When snow compacts into ice beneath a shovel or under foot traffic, a steel-tipped ice chopper is more effective than a standard shovel. Rock salt (sodium chloride) works down to approximately −9°C; below that, calcium chloride is effective to roughly −25°C, which covers most Canadian urban winters. Mixing sand with de-icing product provides immediate traction while the chemical takes effect.

On wooden decks and stairs, avoid chloride-based products — they accelerate the breakdown of wood fibres and fastener corrosion. Sand or kitty litter applied to wet or icy deck surfaces provides traction without chemical damage.

Snowblowers: When They Make Sense

A two-stage gas snowblower handles most Canadian accumulation types, including wet heavy snow, and is appropriate for driveways longer than roughly 15 metres. Single-stage electric or battery models are sufficient for smaller walkways and light snowfall. The key limitation of a snowblower is that it still requires the operator to walk the full clearing distance repeatedly — it does not eliminate the physical requirement, but it reduces the strain per unit of cleared area substantially.

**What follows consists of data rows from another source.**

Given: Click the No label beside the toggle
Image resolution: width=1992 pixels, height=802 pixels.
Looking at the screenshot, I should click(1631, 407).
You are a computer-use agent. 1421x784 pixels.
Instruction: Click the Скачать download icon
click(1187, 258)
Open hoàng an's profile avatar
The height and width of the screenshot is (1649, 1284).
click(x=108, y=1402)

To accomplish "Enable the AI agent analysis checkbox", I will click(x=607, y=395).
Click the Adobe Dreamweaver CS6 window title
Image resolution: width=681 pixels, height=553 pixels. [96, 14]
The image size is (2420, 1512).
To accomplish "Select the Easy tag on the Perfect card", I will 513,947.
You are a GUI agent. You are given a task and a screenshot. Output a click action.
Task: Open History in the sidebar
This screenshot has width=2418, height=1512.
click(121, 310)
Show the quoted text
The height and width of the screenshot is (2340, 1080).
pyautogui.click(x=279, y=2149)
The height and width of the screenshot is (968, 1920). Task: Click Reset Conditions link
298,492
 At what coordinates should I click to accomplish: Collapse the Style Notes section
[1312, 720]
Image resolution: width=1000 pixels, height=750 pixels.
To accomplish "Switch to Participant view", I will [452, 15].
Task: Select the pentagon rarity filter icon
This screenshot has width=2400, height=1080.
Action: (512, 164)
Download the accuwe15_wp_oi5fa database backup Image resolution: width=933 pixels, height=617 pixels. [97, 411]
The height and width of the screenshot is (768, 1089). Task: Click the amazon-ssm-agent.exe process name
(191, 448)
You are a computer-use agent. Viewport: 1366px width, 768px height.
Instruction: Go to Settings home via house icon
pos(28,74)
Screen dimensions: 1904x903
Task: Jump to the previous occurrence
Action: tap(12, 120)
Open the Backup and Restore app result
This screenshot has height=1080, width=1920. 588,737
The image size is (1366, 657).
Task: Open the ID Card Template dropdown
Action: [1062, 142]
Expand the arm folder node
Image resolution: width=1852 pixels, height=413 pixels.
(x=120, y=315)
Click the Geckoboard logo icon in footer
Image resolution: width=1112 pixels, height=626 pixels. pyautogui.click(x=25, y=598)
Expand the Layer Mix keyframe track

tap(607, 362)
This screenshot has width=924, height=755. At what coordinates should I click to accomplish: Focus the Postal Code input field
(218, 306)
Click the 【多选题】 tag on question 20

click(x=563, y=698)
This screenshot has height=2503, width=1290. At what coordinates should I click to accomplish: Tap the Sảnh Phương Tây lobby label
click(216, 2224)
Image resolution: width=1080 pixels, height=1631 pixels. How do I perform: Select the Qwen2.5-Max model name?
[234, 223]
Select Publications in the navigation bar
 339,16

Snowblowers require annual maintenance: carburetor cleaning, fresh fuel at season start (ethanol-blended fuels can degrade over summer), and auger inspection. Most Canadian small-engine repair shops book up quickly once the first major snowfall arrives, so pre-season service is worthwhile.

Regional Considerations

Ontario and Quebec

Frequent freeze-thaw cycles and mixed precipitation (snow, freezing rain, rain) mean that clearing schedules need to be flexible. Ice can form on cleared surfaces within hours of a rain event followed by a temperature drop. Keeping de-icing material readily accessible — not stored in a locked shed — allows for quick response.

Prairie Provinces

Sustained cold temperatures in Alberta, Saskatchewan, and Manitoba mean dry snow that blows and drifts significantly. Snow fencing or windbreaks near driveways reduces the rate at which cleared areas reaccumulate. Calcium chloride is the standard de-icer for these climates.

British Columbia Coast

Wet, heavy snow in the Lower Mainland and southern Vancouver Island is heavy enough to be hazardous in single clearing sessions. Snow accumulation events here are less frequent but often more physically demanding per episode. This is also a region where wet snow adhering to trees causes significant branch damage — clearing snow from low-hanging branches near structures can prevent impact damage.